As doses cavalares de demagogia lançadas nessa discussão jogam uma nuvem de poeira no debate. Para combater a “precarização do trabalho”, os políticos tentam enquadrar as modernas empresas de serviços na CLT criada na década de 40. “Não vejo como regulamentar isso sem tirar dinamismo da situação”, avalia Rodrigo Shiromoto, sócio do escritório ASBZ Advogados. A Justiça, aliás, já vem brecando esse tipo de abordagem. A maioria das decisões tem rejeitado o reconhecimento de vínculo empregatício entre aplicativos e entregadores. As companhias têm defendido nos tribunais a sua posição de que tocam um modelo de negócio no qual a relação com os entregadores não é de emprego, mas de parceria.

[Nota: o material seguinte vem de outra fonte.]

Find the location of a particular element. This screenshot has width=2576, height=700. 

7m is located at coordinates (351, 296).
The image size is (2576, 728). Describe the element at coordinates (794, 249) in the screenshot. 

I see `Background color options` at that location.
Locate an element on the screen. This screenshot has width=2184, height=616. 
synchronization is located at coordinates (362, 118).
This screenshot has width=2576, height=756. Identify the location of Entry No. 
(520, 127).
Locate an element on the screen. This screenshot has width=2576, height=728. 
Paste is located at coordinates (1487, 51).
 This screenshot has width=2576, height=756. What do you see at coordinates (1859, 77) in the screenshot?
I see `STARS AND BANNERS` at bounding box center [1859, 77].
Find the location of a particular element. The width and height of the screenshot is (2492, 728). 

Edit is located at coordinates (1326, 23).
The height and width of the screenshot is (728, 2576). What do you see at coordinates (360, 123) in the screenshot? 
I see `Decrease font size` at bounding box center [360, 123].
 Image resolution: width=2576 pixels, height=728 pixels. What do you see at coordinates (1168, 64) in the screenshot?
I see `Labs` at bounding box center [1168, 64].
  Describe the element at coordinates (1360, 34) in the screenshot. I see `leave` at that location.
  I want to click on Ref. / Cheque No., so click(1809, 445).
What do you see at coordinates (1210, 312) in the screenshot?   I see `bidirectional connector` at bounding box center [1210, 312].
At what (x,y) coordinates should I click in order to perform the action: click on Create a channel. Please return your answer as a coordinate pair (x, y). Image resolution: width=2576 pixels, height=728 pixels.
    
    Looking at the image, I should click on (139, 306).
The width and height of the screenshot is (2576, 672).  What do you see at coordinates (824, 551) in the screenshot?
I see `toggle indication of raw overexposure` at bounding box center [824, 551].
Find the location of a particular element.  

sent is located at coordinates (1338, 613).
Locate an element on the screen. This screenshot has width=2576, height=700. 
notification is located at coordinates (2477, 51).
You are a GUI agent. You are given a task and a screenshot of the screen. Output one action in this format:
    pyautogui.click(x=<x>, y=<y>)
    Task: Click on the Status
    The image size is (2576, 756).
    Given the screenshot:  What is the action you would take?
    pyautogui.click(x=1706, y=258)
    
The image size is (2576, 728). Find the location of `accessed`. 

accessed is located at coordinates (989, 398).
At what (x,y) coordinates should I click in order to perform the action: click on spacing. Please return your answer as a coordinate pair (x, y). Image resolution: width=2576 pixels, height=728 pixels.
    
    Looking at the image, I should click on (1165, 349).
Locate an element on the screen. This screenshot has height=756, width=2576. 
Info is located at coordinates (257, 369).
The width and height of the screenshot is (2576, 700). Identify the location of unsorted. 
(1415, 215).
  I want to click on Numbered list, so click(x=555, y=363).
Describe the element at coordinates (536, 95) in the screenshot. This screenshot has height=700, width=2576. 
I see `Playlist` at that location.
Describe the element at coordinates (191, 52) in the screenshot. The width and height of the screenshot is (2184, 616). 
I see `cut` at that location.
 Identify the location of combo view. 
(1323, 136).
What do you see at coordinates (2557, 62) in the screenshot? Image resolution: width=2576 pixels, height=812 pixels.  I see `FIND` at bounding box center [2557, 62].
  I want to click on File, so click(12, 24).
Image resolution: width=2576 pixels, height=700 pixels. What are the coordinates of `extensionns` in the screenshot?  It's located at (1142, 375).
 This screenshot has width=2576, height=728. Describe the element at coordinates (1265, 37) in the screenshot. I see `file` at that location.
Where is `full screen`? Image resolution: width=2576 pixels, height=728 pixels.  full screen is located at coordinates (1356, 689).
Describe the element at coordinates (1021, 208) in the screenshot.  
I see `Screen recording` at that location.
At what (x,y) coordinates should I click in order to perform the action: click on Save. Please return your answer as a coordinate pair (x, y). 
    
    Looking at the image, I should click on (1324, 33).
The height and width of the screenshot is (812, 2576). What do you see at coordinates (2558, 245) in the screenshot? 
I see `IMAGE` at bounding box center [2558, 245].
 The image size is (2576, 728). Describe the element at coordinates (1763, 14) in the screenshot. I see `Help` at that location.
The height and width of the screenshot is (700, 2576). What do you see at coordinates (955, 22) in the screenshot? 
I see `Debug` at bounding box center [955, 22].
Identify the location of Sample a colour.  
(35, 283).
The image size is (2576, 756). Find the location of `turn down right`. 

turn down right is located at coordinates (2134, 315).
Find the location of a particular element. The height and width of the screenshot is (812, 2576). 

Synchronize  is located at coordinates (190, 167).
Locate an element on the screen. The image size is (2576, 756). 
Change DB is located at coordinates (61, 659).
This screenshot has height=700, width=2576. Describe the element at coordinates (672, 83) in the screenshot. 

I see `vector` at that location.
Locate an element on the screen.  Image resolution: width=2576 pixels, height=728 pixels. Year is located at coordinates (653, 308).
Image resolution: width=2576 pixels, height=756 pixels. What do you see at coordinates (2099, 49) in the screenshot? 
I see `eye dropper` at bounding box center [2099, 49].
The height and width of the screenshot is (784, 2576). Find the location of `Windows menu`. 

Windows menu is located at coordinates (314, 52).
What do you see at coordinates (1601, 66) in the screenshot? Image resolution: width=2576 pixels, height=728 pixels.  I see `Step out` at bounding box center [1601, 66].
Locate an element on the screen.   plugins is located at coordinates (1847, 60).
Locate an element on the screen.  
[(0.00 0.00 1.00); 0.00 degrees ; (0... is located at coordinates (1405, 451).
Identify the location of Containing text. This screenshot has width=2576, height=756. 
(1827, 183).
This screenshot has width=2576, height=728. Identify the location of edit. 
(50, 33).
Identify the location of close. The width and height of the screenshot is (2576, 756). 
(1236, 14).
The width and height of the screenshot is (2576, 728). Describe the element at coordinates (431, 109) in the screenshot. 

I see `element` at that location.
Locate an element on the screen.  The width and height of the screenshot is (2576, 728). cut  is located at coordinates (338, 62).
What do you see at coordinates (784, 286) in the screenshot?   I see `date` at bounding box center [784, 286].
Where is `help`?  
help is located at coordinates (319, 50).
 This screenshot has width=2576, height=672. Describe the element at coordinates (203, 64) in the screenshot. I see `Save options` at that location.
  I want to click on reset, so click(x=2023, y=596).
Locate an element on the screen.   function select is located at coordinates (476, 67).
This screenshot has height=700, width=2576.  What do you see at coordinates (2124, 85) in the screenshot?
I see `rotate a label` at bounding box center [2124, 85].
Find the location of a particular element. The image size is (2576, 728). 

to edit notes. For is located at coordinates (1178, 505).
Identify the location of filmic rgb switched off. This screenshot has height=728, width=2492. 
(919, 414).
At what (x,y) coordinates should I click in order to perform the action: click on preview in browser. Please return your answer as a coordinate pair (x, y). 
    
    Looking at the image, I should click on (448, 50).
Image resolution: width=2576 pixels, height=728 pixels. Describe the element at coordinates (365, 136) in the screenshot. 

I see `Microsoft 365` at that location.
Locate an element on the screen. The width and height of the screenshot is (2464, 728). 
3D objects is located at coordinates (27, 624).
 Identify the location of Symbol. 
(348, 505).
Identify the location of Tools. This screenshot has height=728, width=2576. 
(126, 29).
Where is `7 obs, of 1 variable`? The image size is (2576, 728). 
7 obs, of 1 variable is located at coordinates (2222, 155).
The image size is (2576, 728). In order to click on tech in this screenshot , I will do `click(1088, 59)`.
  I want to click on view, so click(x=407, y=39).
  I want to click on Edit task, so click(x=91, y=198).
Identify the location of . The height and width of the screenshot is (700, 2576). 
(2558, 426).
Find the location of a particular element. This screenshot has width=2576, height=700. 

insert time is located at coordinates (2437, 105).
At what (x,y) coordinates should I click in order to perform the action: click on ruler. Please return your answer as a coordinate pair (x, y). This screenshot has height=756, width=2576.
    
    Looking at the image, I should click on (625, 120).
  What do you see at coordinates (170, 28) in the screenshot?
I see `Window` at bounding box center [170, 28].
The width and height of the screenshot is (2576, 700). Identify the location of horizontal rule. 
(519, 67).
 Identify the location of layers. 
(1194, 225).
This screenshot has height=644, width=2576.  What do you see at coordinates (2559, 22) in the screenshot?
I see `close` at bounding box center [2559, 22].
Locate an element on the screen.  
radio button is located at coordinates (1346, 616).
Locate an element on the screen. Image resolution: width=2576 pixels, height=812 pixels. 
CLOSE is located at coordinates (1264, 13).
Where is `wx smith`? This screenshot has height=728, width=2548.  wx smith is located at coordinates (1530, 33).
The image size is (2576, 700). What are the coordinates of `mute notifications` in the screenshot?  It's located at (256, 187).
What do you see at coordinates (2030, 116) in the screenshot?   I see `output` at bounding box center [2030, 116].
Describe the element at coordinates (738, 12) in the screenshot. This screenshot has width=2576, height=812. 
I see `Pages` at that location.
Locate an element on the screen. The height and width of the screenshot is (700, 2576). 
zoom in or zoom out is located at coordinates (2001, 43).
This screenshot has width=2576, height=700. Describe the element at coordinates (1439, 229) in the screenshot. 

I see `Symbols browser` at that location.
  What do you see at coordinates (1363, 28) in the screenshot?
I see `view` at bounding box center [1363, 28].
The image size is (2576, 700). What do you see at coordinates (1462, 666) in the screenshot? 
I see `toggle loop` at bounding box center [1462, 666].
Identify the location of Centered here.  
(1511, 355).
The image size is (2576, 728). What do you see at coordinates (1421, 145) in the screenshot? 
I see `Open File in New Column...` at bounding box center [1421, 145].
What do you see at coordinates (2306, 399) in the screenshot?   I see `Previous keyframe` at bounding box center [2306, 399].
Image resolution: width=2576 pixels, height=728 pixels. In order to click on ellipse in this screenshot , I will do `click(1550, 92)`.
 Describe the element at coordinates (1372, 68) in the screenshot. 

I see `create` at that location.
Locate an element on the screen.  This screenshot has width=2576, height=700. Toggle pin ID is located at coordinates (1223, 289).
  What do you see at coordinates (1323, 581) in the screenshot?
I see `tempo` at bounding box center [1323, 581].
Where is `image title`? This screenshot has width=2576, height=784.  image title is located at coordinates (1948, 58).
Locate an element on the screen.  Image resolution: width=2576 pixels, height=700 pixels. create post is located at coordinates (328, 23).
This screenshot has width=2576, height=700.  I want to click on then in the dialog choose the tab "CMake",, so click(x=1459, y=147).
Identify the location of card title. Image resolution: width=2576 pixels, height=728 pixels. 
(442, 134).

É fato que as condições de trabalho, de segurança e a baixa remuneração são problemas desse mercado que merecem atenção. Mas, se é possível um avanço nessas questões, ele tem mais chances de ocorrer via negociação direta entre as empresas e seus parceiros. No começo da semana, o diretor executivo da Uber, Dara Khosrowshahi, publicou um artigo no jornal The New York Times em que admite ter apreendido lições com a pandemia, como a de que os trabalhadores precisam ter mais direitos e segurança financeira. “Nosso atual modelo de emprego está ultrapassado e injusto”, escreveu. Para o advogado Nelson Mannrich, professor de direito do trabalho da USP, a solução para a questão terá de ser mesmo de alcance global. “Temos de criar apenas uma legislação mínima para garantir direitos básicos e fundamentais. O restante tem de ser objeto de negociação com as empresas”, avalia. Por aqui, além da ideia despropositada de colocar o Estado para competir com os aplicativos, há uma corrida no Congresso para a proposição e aceleração de projetos de leis sobre o tema, numa ânsia frenética por regulamentação, movida quase sempre por ideias desbotadas, voluntarismo ignorante e pela velha demagogia.